* _TEXT PROVIDED_
-- Begin --
Most dealerships will recommend that you bring your car in for a free oil change at 1,000 kms, to remove deposits formed from the break-in period. 

Just before this oil change, you should have completed the 5,500 rpm rev ceiling, doing the 10 shot rpm increase in manual mode to 6,000rpm, then engine brake to 5,500rpm, and repeat. 

As the final break-in, after your oil change, drive for about 50kms, varying engine speed from 1500-6000 rpms, and include 10 shots of 6,500rpm, which should consist of engine braking to 6,000rpm, then repeated, before doing the final break-in, get your speed up to 160 kmh, and do engine braking from 6th gear to 1st gear, this procedure is to ready the new engine oil, to allow you to perform the final break-in, after the 50 kms, take your car out to the nearest, longest, police less highway, (Altima Owners) shift your car into manual mode, gradually floor the car all the way down the highway.

Do this about 6 times, the first 3 times, gradually build up thru the RPM range smoothly, till you reach 6,500rpm, and let the computer shift, do this from 1st gear to 6th gear. After the 3rd time, drive the car normally, doing minimal revs for a few minutes to allow the pistons to cool.

After the pistons cool, keep the car in D, open the throttle full, floor the car as far as you can go, now as a proper final break-in it is necessary you go full RPM and full speed, to break-in all last remaining parts that require a full speed break in. Complete this 3 times if possible. Try to drive your car as fast and as hard as possible until you reach 1,200kms.

Congrats after 1,200kms, your car is finally broke-in, ready to run, and last long.


----------



## metro273 (Sep 16, 2005)

Wow! That's lots of writing and reading. Good info nonetheless...


----------
-- End --
* _DATA_
-- Begin --
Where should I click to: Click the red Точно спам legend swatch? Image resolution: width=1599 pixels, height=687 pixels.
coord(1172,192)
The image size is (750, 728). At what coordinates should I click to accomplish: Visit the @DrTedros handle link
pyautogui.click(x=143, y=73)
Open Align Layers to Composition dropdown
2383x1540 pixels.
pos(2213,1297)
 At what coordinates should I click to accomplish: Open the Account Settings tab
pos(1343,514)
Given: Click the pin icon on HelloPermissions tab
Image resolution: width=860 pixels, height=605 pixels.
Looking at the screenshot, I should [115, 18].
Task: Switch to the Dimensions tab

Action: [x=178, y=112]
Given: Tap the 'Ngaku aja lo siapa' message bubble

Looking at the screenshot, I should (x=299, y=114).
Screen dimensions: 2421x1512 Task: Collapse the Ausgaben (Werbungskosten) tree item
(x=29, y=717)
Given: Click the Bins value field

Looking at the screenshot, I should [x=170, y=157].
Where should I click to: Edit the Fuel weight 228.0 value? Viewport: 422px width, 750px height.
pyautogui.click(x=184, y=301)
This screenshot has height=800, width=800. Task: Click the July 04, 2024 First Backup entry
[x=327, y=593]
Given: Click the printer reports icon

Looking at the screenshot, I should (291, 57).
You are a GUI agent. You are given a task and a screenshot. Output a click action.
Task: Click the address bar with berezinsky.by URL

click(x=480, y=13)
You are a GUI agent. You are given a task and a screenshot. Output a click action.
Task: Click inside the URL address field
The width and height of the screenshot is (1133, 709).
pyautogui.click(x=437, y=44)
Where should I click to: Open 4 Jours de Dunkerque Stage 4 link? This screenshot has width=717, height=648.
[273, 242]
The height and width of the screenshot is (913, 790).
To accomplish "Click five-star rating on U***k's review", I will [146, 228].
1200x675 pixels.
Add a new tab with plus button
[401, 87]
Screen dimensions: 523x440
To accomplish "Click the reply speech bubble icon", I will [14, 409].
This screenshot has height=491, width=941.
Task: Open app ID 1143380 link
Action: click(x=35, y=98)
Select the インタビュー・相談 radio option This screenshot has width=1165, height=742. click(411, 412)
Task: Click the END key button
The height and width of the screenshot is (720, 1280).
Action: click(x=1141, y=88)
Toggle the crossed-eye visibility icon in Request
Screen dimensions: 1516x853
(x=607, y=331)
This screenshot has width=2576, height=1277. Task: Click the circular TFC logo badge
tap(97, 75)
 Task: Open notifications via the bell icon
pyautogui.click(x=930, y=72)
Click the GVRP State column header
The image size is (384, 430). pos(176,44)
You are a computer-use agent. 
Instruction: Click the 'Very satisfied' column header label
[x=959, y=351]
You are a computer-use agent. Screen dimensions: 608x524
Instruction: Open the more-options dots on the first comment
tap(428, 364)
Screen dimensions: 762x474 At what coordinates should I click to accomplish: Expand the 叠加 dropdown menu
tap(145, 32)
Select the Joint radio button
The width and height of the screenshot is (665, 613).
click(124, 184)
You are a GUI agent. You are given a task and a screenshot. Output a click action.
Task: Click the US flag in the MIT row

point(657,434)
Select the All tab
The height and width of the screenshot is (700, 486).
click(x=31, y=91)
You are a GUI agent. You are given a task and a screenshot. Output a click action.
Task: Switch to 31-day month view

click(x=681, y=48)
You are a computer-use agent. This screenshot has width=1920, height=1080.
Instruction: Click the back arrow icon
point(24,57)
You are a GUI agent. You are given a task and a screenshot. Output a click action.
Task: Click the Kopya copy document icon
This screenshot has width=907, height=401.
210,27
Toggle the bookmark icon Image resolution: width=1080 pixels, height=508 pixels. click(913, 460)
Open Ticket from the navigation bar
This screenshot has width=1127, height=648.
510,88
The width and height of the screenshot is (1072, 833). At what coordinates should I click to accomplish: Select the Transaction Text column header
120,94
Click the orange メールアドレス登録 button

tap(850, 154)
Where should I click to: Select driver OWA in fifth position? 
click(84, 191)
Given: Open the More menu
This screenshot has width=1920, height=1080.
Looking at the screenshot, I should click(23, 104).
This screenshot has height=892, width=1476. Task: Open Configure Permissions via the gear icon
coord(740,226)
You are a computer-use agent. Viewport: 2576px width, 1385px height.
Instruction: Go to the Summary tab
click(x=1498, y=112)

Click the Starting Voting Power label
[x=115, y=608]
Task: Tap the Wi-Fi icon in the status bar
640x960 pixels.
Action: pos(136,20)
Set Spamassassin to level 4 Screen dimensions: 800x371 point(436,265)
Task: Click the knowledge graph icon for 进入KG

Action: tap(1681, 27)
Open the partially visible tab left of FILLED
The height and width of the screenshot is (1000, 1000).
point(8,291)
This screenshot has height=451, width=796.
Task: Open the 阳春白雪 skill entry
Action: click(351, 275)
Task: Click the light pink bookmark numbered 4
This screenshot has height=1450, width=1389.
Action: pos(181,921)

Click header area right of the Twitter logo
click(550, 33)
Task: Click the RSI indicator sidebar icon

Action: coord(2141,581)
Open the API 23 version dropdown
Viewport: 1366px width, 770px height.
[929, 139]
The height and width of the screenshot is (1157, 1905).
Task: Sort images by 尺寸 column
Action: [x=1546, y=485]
-- End --
* _WORK TO DO_
[a] In the engine break-in post, at what distance do most dealerships recommend bringing the car in for a free oil change?
[b] Reproduce the part of the engine break-in post starting with "Most dealerships will" and going on through "5,500rpm, and repeat.".

* _RESULTS BY TASK_
[a] At 1,000 kms.

[b]
Most dealerships will recommend that you bring your car in for a free oil change at 1,000 kms, to remove deposits formed from the break-in period. 

Just before this oil change, you should have completed the 5,500 rpm rev ceiling, doing the 10 shot rpm increase in manual mode to 6,000rpm, then engine brake to 5,500rpm, and repeat.